▼

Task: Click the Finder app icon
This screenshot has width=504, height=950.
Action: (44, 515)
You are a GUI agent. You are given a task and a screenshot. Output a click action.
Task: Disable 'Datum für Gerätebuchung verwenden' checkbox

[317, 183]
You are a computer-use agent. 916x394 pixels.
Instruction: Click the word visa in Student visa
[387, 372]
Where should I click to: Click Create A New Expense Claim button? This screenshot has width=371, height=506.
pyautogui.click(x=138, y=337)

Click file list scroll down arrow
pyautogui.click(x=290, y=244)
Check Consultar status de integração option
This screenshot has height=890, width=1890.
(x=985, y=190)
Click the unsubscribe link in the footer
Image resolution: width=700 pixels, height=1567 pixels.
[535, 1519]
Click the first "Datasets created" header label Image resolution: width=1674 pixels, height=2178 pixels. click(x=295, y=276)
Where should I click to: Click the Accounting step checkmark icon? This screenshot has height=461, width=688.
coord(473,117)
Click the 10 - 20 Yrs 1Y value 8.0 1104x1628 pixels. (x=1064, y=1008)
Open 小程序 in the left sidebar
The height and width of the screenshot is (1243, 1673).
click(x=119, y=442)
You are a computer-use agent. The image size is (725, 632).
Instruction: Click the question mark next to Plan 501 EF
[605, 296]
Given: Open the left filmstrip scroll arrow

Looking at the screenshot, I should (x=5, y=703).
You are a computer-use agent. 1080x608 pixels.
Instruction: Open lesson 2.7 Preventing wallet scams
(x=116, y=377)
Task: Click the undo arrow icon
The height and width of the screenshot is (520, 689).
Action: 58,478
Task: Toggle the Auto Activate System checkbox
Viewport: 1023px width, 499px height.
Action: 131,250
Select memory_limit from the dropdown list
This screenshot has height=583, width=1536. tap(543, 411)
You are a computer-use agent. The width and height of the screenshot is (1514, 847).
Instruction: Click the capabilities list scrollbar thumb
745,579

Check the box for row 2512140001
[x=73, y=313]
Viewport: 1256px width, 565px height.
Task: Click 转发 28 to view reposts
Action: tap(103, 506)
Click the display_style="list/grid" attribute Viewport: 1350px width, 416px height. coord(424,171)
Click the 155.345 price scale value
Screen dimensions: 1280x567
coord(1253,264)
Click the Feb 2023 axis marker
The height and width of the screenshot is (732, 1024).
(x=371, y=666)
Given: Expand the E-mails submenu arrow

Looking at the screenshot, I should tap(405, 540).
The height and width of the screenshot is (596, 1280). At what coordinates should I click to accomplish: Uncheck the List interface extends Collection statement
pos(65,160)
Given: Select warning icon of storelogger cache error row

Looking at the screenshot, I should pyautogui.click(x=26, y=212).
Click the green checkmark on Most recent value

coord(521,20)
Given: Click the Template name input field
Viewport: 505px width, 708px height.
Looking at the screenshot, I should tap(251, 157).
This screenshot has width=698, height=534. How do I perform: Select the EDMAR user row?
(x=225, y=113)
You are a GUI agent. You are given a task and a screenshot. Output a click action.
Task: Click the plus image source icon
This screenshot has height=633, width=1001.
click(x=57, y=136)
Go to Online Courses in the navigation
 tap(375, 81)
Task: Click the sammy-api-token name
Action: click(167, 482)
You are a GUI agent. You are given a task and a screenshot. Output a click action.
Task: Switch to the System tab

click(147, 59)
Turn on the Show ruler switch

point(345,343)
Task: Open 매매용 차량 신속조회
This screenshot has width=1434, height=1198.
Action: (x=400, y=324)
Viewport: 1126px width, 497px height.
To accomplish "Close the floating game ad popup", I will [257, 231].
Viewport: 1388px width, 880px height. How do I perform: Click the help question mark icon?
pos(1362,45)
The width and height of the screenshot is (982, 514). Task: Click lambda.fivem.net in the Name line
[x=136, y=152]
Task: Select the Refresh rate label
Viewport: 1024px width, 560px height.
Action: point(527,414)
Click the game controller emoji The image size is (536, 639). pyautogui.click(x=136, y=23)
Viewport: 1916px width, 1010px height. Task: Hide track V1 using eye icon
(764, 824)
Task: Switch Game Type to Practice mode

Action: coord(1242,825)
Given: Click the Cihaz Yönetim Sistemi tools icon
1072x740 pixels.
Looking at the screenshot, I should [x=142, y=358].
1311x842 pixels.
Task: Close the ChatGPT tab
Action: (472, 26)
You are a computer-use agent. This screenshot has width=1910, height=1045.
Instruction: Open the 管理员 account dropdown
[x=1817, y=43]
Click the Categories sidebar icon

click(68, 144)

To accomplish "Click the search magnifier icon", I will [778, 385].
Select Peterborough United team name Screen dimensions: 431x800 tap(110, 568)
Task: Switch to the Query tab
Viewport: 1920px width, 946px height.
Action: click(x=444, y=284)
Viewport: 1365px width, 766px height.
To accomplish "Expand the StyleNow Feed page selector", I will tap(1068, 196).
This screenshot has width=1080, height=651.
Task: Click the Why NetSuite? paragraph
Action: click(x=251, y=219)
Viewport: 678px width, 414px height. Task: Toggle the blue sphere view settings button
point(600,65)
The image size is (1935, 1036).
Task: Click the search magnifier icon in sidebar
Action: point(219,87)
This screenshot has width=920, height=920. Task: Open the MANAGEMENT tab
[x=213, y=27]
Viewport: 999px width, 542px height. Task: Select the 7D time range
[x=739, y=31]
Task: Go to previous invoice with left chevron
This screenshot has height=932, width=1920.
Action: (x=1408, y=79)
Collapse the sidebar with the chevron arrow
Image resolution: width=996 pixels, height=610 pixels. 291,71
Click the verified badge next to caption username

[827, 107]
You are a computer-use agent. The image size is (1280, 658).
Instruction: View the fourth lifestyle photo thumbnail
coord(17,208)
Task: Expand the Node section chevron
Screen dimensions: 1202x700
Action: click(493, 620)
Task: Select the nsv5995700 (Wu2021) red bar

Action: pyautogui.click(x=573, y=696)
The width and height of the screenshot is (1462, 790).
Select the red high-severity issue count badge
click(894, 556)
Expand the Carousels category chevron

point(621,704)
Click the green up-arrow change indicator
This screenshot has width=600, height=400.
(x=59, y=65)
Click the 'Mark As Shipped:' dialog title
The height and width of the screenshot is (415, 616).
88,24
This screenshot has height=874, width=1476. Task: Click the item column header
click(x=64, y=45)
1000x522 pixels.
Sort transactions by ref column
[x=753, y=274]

▲

### WORK TASK
Where a line above contains the word "label", copy that line.

### TASK RESPONSE
Click the first "Datasets created" header label Image resolution: width=1674 pixels, height=2178 pixels. click(x=295, y=276)
Task: Select the Refresh rate label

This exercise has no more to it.